[TASK PROMPT]:
Locate every line in the records below that holds the word "computer" and return each one.

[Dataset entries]
Start of Block
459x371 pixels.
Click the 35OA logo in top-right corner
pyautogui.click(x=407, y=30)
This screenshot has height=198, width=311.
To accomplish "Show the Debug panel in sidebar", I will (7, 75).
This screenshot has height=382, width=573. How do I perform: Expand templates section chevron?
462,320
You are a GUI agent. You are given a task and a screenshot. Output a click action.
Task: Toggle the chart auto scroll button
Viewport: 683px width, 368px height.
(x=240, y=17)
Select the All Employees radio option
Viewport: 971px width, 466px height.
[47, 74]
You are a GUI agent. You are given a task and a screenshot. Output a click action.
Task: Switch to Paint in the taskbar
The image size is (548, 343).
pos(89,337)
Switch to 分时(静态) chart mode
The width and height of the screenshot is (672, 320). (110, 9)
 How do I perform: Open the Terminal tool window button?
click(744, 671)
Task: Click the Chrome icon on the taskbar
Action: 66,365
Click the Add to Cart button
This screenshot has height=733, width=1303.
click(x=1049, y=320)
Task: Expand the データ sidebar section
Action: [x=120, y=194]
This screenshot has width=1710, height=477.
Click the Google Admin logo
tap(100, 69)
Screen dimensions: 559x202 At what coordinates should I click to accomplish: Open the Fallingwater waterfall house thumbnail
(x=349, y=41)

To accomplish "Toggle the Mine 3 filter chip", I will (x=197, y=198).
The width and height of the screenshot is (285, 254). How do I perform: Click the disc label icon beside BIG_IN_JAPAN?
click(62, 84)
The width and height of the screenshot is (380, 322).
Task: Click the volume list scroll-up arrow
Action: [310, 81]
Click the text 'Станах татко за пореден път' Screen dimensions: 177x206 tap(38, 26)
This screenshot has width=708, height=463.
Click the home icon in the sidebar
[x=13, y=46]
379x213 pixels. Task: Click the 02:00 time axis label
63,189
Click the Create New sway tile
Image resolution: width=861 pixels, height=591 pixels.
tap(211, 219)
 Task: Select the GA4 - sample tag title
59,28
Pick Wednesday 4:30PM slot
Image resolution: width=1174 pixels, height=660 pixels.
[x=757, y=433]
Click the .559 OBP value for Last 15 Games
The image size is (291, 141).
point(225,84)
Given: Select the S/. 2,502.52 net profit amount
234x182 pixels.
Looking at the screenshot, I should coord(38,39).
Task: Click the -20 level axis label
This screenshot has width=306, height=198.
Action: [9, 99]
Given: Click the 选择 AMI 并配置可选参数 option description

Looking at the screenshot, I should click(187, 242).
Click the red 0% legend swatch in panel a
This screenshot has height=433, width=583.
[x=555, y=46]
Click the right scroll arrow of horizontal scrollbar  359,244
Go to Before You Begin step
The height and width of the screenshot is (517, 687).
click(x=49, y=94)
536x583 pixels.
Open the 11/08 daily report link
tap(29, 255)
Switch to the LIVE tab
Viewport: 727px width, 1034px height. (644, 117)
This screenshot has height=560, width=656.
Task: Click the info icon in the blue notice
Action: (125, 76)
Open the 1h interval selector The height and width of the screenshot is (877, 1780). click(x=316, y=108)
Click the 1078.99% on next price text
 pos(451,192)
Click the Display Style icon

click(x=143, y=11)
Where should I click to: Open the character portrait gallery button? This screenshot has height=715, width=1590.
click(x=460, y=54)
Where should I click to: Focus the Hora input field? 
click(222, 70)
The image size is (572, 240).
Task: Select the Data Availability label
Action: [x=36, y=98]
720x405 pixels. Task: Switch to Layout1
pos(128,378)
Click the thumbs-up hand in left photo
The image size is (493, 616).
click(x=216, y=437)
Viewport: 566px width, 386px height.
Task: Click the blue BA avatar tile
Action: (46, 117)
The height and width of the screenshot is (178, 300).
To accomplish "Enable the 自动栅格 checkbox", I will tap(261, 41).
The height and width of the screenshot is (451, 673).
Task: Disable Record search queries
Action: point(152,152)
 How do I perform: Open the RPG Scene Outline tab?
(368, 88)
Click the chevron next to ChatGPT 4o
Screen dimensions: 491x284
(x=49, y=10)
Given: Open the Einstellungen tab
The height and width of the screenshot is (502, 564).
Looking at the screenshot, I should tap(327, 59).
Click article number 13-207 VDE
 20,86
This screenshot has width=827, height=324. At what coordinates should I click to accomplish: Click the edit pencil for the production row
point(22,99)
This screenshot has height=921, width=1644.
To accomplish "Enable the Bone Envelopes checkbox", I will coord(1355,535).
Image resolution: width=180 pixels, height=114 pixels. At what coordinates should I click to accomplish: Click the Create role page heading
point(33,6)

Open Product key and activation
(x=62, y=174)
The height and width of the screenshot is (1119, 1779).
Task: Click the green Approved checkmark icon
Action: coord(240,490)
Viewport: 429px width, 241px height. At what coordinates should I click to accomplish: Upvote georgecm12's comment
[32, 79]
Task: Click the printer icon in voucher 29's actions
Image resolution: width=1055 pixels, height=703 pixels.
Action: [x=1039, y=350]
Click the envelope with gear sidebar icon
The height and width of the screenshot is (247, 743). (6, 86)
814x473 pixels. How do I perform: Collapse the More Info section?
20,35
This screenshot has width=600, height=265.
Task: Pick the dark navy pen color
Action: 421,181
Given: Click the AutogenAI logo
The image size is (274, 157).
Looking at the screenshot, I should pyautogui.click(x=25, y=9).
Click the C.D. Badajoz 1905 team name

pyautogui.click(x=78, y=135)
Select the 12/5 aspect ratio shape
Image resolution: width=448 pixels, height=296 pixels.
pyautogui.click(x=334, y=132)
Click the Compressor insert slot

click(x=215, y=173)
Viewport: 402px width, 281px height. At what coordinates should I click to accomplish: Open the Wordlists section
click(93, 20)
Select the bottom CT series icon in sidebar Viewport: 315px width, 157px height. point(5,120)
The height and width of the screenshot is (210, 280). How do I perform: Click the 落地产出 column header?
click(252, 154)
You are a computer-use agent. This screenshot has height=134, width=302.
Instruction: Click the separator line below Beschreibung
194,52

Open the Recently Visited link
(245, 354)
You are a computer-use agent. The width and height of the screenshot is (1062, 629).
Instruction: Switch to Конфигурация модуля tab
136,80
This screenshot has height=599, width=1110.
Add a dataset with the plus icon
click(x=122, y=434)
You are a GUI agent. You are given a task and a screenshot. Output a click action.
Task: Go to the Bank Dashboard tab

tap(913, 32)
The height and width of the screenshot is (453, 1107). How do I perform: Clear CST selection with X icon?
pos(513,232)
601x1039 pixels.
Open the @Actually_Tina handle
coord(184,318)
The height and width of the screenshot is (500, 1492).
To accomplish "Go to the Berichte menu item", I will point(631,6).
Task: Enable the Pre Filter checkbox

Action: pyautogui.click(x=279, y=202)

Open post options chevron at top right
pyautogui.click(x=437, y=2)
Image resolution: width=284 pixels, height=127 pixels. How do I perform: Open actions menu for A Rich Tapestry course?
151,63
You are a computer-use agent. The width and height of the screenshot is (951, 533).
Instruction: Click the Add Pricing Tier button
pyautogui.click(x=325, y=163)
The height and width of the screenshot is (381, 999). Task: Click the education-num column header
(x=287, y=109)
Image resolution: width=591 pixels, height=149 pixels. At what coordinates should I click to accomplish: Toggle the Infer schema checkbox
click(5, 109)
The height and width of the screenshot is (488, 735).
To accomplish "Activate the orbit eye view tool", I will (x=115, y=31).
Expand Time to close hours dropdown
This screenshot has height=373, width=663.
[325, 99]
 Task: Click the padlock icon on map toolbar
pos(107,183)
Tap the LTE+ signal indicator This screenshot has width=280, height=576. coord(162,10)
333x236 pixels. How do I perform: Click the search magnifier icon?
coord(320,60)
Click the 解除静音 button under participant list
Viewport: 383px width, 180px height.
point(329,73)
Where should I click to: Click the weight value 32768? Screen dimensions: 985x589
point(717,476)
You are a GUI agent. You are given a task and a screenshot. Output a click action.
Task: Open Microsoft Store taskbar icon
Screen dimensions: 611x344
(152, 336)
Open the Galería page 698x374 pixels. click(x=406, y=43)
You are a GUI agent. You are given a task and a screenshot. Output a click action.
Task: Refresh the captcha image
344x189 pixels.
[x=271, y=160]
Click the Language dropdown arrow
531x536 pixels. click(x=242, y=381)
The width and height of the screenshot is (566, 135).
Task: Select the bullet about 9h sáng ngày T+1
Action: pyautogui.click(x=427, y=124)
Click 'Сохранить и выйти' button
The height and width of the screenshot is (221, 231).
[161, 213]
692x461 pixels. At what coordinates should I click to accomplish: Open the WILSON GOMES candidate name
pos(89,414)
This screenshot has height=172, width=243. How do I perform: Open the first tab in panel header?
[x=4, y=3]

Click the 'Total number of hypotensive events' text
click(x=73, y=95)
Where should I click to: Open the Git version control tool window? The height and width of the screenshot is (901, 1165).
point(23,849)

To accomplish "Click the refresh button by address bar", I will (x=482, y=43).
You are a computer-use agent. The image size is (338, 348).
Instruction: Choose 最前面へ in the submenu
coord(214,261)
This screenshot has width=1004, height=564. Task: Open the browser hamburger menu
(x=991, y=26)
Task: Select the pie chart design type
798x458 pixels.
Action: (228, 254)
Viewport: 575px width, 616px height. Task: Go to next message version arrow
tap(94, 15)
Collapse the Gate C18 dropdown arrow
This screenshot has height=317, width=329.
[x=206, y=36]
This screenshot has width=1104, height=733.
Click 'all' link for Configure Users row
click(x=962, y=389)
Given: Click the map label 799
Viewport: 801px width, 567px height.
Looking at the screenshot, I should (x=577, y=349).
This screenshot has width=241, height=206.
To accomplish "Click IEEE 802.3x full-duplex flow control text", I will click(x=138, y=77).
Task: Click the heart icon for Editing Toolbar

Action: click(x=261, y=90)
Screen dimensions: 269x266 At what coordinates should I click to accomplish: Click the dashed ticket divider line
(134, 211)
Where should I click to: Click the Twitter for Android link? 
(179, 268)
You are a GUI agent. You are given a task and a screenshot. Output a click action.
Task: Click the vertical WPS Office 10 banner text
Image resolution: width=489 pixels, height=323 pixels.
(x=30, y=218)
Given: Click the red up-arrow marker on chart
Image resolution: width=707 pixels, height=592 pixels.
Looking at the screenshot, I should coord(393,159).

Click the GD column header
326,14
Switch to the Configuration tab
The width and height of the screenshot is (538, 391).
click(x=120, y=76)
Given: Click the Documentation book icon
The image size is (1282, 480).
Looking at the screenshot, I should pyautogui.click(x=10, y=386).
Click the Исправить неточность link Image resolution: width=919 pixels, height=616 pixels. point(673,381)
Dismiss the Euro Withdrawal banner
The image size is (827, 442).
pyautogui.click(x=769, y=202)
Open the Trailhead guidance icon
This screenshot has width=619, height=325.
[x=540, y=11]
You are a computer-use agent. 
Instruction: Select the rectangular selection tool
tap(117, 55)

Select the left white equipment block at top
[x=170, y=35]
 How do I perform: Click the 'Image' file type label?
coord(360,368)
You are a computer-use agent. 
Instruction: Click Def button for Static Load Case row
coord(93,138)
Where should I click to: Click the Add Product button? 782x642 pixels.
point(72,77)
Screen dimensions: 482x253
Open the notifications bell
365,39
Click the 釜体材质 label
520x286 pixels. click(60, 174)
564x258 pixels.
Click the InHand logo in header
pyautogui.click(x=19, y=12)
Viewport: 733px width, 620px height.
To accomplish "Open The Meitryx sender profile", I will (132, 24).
End of Block
[RESPONSE]:
You are a computer-use agent. This screenshot has height=134, width=302.
You are a computer-use agent. The width and height of the screenshot is (1062, 629).
You are a computer-use agent. The width and height of the screenshot is (951, 533).
You are a computer-use agent. The image size is (338, 348).
You are a computer-use agent. 
You are a computer-use agent. 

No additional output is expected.